→ **Requirements**
A) Answer these questions from the sign-building blog below:
(i) Which business will the sign serve as the primary sign for?
(ii) What kind of concrete was applied to the framework?
(iii) Where are the finished pieces moved until they are transported up to the work site?
B) Write out the stretch of the sign-building blog below from "Tomorrow it makes" through "face with standoffs.", word for word.
C) How would you put this sentence from the sign-building blog below into Spanish: "Underneath the lighthouse a waterfall will tumble into the bumper boat pool below."

→ **Page**
━━━━━━

Thursday, October 24, 2013

Building and moving a small mountain

Sometimes creating a sign involves many disciplines with the routing part only a portion. One of our current projects is just such a piece. We've been working on it for more than a week and the routed portion is still a week distant. It will be the primary sign for the Cultus Lake Adventure Park. The sign will be jammed into a dirt bank. Large colorful rocks stick out. Greenery sprouts from the top as well as a tall lighthouse. Underneath the lighthouse a waterfall will tumble into the bumper boat pool below.

We started our welding in the shop but we could only take the work so far before we had to squeeze it back out the door. The balance would be done in our parking lot.

I test fir the upper structure for the lighthouse to make sure everything lined up perfectly.

Once the welding and attaching the lath was done we lifted the giant framework onto the trailer. it would be too heavy for our little forklift after we applied the concrete. At the other end of the journey they have a much bigger machine so unloading wouldn't be a problem.

Then it was time to mud. We careful applied the fiberglass reinforced concrete, carving and shaping it as we worked our way downward.

The end result was pretty spectacular - the largest piece we have trailered so far. 

 Tomorrow it makes it's journey to the worksite to be permanently installed. Our onsite work begins for real! We'll begin work on the lighthouse tomorrow and also start the routing for the lettering that will be fastened to the sign face with standoffs.

Stay tuned...


Wednesday, October 23, 2013

Pieces in progress

Other pieces I've documented in the last while are quickly getting polished off and moved out into the parking lot until they are transported up to the work site. Here's a few shots.

In the shop other pieces are ready for paint or in various stages of base colors.

Stay tuned for more...



Although we've been crazy busy for the last three weeks and have accomplished much there hasn't been time for reporting the progress here. It's time to catch up on things a little.

━━━━━━

→ **A run of records**
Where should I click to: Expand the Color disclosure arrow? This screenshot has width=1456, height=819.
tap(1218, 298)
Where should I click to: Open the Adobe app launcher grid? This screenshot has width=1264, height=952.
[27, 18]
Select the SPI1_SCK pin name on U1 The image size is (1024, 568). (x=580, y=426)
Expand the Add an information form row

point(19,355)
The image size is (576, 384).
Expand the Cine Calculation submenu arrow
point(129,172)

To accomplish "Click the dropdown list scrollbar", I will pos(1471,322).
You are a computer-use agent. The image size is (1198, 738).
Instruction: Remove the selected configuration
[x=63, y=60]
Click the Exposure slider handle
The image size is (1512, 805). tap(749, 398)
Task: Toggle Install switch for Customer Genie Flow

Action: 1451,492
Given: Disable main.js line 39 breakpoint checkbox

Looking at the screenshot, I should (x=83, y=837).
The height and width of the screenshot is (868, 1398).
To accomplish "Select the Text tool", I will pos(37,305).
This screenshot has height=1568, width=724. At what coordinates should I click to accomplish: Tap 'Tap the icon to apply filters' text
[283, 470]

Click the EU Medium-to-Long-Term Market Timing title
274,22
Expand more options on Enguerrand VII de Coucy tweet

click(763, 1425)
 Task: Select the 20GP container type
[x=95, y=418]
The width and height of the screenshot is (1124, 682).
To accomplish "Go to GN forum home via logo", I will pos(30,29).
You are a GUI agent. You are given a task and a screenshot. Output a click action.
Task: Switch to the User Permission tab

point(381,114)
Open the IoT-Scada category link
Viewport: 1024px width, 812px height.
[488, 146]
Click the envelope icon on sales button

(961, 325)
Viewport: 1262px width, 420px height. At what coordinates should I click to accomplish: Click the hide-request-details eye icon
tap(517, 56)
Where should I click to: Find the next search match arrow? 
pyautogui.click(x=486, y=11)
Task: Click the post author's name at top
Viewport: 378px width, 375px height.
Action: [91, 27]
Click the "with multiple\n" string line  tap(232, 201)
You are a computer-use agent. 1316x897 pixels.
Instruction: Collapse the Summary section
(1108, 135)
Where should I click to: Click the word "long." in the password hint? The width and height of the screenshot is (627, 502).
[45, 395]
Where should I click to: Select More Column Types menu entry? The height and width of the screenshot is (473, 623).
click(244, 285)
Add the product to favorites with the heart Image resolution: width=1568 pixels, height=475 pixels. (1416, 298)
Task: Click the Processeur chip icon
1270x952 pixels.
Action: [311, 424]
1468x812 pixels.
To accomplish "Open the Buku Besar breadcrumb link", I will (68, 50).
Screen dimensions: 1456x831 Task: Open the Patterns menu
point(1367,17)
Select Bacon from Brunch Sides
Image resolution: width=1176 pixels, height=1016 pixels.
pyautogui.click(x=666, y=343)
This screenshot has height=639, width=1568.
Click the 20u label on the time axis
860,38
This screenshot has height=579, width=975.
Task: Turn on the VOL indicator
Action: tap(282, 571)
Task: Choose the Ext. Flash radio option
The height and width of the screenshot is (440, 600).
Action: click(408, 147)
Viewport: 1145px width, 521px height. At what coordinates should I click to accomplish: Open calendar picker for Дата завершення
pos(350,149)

━━━━━━

→ **Results of the exercise**
A)
(i) The Cultus Lake Adventure Park.
(ii) Fiberglass reinforced concrete.
(iii) Out into the parking lot.

B)
Tomorrow it makes it's journey to the worksite to be permanently installed. Our onsite work begins for real! We'll begin work on the lighthouse tomorrow and also start the routing for the lettering that will be fastened to the sign face with standoffs.

C) Debajo del faro, una cascada caerá en la piscina de los botes chocones que está abajo.